Budget would entirely eliminate CSB

Most dramatically, as previously announced in Trump’s budget blueprint released earlier this year, the FY18 proposal would entirely eliminate the Chemical Safety Board (CSB), an independent agency responsible for investigating chemical accidents and making safety recommendations. The administration described CSB’s function as “largely duplicative of other Agency efforts,” but CSB Chairperson Vanessa Sutherland disagreed in a May 23 press release, stating that the agency’s actions have an “enormous effect on improving public safety.” The CSB also released a two-page document promoting its importance and responsibilities, as well as a video of its 2016 accomplishments.

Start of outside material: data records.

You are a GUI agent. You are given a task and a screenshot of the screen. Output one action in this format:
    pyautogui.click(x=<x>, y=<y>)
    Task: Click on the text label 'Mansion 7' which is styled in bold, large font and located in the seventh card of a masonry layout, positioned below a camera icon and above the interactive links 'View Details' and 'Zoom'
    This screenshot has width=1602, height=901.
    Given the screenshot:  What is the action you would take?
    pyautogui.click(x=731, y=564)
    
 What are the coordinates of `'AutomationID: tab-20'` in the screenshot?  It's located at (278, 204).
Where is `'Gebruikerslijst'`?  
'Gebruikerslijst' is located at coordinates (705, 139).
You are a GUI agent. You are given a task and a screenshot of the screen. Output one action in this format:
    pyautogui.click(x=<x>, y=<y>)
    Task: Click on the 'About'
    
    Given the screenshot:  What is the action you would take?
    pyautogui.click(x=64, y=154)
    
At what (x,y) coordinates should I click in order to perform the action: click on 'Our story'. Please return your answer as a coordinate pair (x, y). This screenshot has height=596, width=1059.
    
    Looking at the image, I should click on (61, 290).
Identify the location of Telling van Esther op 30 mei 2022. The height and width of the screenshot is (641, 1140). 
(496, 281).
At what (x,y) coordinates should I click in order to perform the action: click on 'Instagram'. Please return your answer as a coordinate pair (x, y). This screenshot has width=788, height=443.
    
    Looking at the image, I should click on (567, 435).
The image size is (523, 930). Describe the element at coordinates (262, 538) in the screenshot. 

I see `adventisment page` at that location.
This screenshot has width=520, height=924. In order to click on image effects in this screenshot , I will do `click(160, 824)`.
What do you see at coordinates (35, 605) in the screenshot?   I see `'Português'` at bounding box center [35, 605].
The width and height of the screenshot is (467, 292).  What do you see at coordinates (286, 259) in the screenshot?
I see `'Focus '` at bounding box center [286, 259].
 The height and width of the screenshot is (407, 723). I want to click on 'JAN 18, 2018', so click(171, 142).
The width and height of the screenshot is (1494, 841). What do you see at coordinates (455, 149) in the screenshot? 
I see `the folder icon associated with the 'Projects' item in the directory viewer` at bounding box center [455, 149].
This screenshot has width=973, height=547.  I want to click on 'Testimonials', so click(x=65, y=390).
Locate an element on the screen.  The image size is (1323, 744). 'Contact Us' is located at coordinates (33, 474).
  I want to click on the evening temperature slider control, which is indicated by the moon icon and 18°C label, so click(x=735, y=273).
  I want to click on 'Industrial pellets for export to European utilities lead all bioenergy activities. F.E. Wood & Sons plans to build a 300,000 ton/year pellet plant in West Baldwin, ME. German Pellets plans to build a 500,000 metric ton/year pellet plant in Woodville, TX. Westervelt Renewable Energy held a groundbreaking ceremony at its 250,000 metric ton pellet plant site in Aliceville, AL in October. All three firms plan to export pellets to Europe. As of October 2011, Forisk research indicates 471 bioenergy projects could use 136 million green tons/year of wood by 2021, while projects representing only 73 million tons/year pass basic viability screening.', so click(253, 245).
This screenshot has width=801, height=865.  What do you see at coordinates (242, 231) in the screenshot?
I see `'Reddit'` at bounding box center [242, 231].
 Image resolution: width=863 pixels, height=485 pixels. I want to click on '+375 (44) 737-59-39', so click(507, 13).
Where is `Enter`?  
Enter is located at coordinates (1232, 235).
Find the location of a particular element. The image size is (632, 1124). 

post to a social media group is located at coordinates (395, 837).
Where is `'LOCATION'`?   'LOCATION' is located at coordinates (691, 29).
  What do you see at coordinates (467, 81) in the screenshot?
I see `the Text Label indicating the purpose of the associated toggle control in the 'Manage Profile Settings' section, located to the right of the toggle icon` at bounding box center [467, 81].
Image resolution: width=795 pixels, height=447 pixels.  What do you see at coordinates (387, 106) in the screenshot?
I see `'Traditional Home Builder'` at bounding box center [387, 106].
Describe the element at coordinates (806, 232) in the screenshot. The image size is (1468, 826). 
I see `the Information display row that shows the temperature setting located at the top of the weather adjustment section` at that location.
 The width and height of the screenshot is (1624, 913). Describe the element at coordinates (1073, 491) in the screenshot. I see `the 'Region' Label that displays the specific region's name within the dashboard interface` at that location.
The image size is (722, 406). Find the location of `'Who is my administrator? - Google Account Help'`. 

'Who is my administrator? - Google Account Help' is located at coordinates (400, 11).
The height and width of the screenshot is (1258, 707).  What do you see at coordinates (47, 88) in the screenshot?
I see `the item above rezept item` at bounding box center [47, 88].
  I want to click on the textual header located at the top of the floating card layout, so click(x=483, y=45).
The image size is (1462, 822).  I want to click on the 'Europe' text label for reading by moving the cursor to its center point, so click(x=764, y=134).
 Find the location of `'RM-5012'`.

Given the administration’s emphasis on deregulation and decentralization of government, the proposed budget cuts were not entirely unexpected. And, as with nearly all recent presidential budget proposals, this one will likely undergo significant changes before congressional approval. Regardless of what ultimately emerges from Congress, the proposed budget signals where the administration’s priorities lie.

Shift from enforcement to compliance assistance?

As expected, the new safety agency agendas may shift some energy from enforcement to compliance assistance. For example, BNA reports that OSHA would add 16 compliance assistance specialists to its payroll under the proposal (it now employs 44). Federal compliance assistance overall would increase by about $4 million. Likewise, the new OSHA would like to increase – by more than 30% – the number of approvals or renewals for sites to participate in the Voluntary Protection Program (VPP). Under VPP, companies meet certain goals in exchange for getting off the list of sites subject to programmed inspections.